Once the images are set aside, output the listing exactly as it stands.

━━━━━━━━━━

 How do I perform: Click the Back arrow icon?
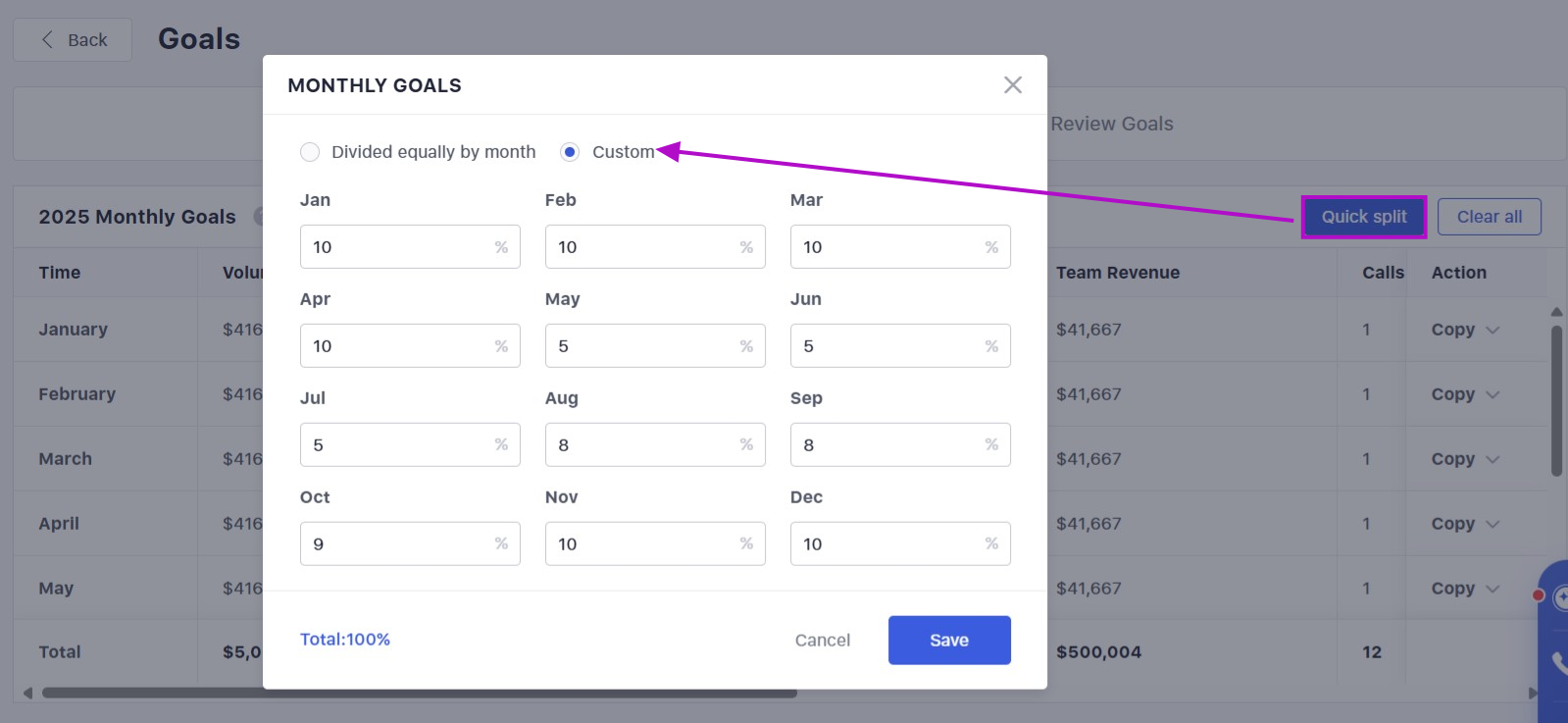click(47, 40)
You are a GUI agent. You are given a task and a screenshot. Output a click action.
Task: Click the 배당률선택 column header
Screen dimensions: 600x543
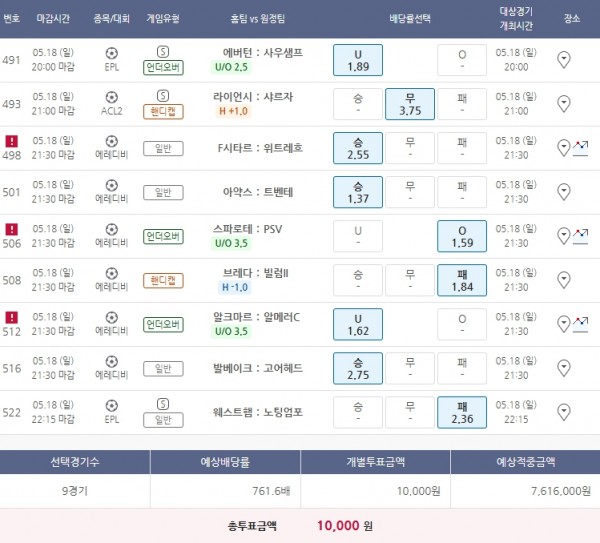pos(410,17)
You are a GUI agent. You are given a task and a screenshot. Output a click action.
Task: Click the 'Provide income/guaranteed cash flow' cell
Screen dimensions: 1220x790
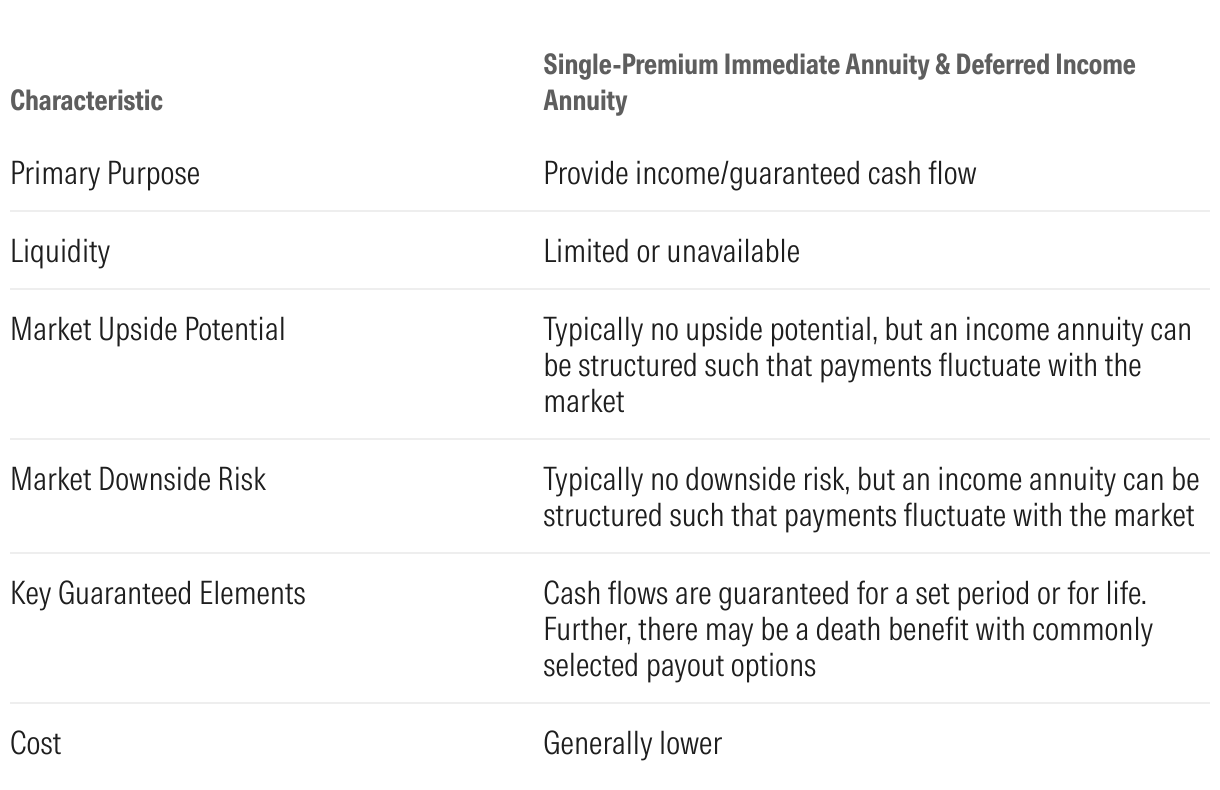pos(759,173)
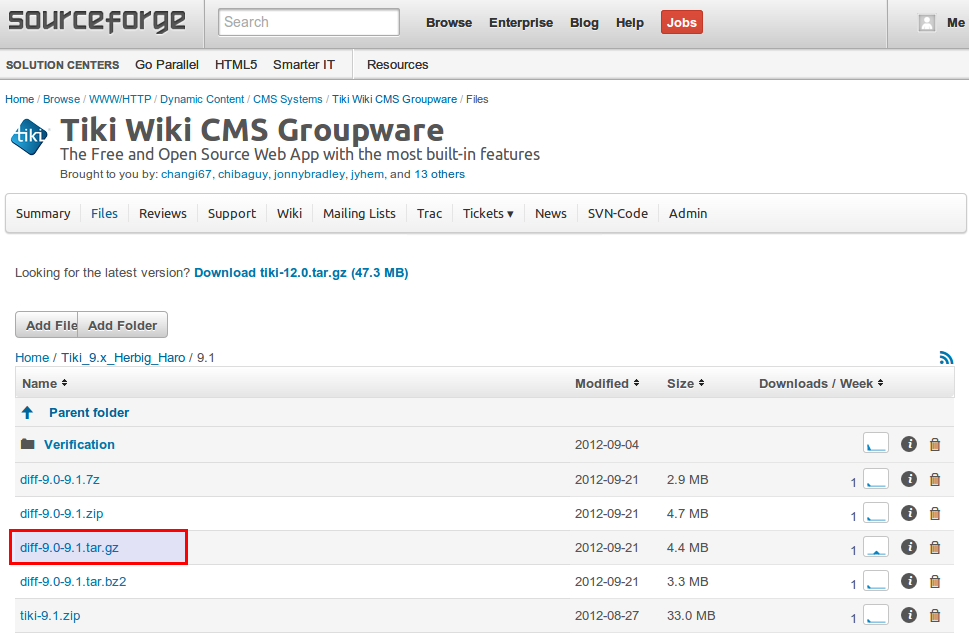Delete tiki-9.1.zip using trash icon
This screenshot has height=634, width=969.
tap(935, 615)
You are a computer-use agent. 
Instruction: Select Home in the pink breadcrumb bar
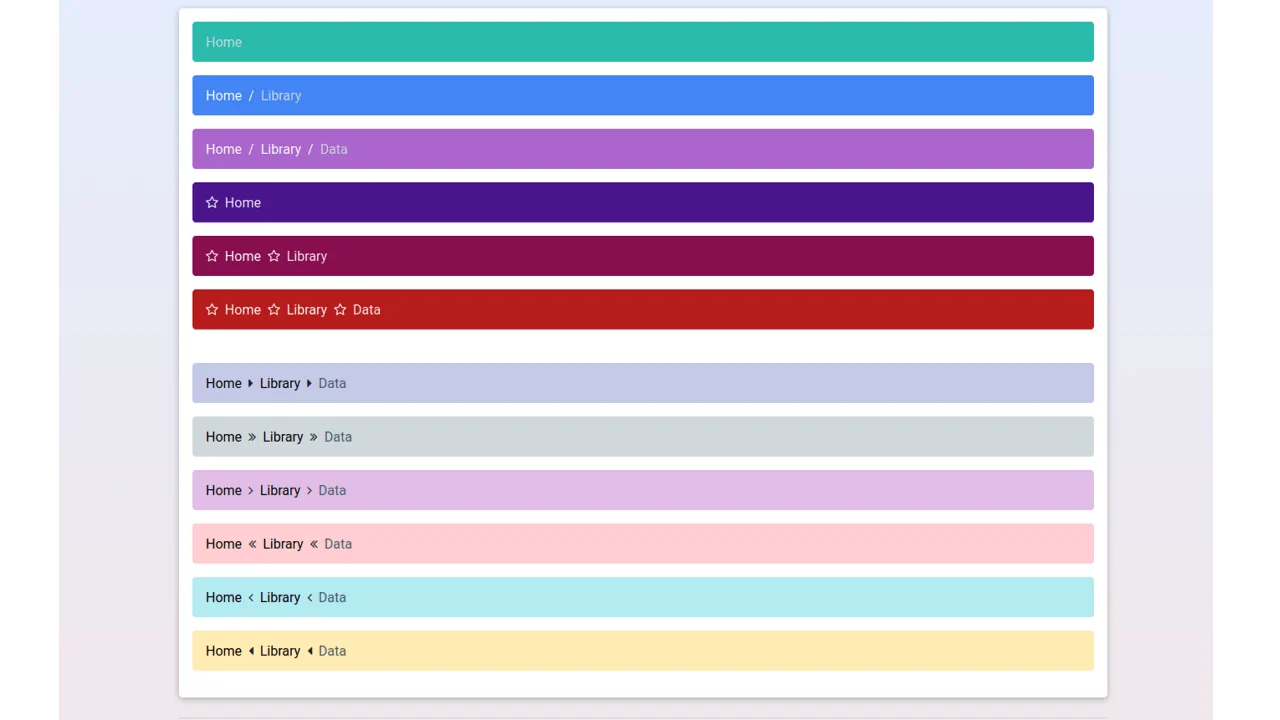point(223,543)
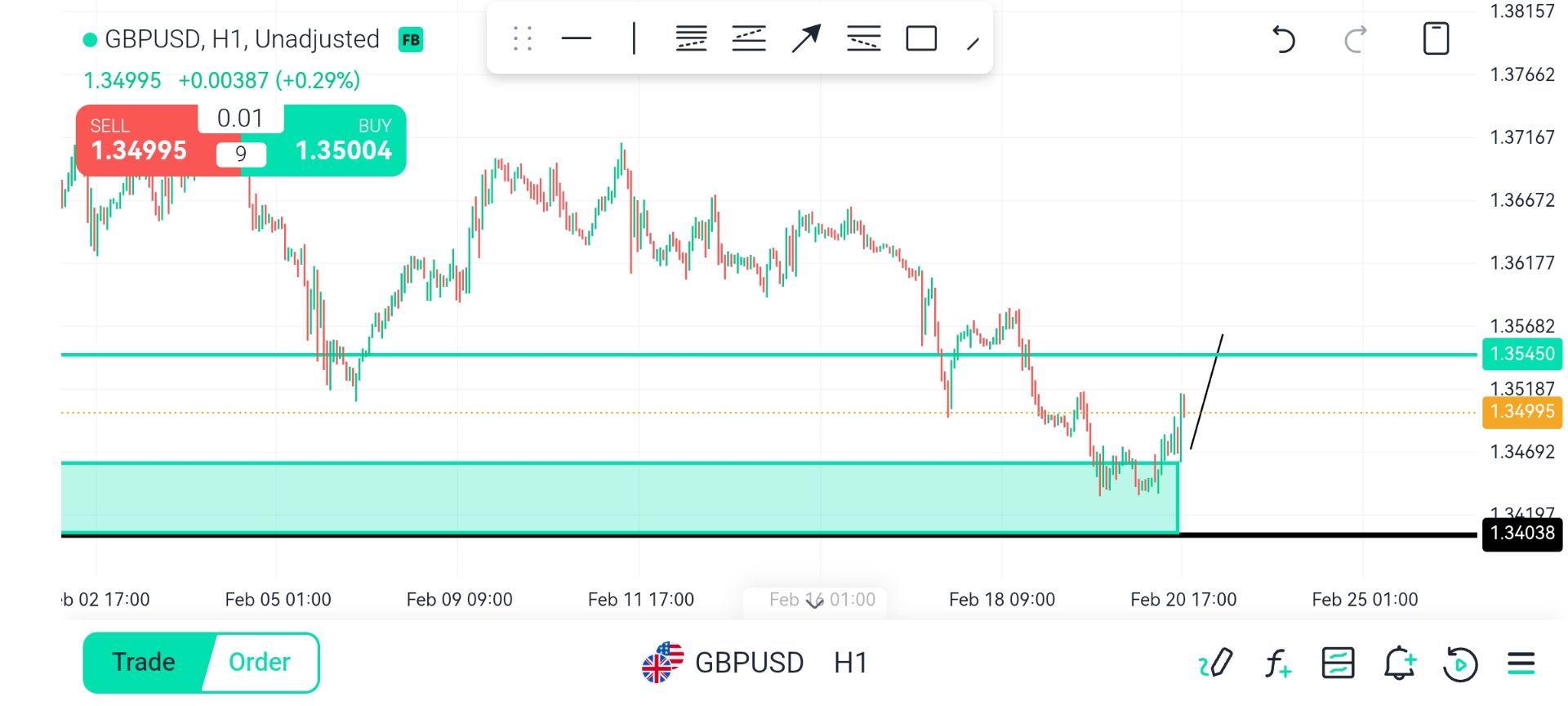Select the horizontal line drawing tool
The height and width of the screenshot is (706, 1568).
[x=577, y=38]
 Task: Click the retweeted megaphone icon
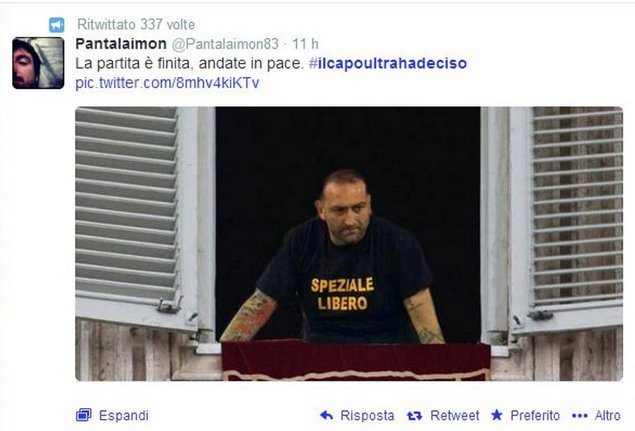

━━━━━━━━━━

TASK OUTPUT:
 How do I perform: Click the Back arrow icon?
click(47, 40)
You are a GUI agent. You are given a task and a screenshot. Output a click action.
Task: Click the 배당률선택 column header
Screen dimensions: 600x543
pos(410,17)
You are a GUI agent. You are given a task and a screenshot. Output a click action.
Task: Click the 'Provide income/guaranteed cash flow' cell
Screen dimensions: 1220x790
pos(759,173)
Delete tiki-9.1.zip using trash icon
This screenshot has height=634, width=969.
tap(935, 615)
You are a computer-use agent. 
Instruction: Select Home in the pink breadcrumb bar
point(223,543)
Select the horizontal line drawing tool
The height and width of the screenshot is (706, 1568).
[x=577, y=38]
 Task: Click the retweeted megaphone icon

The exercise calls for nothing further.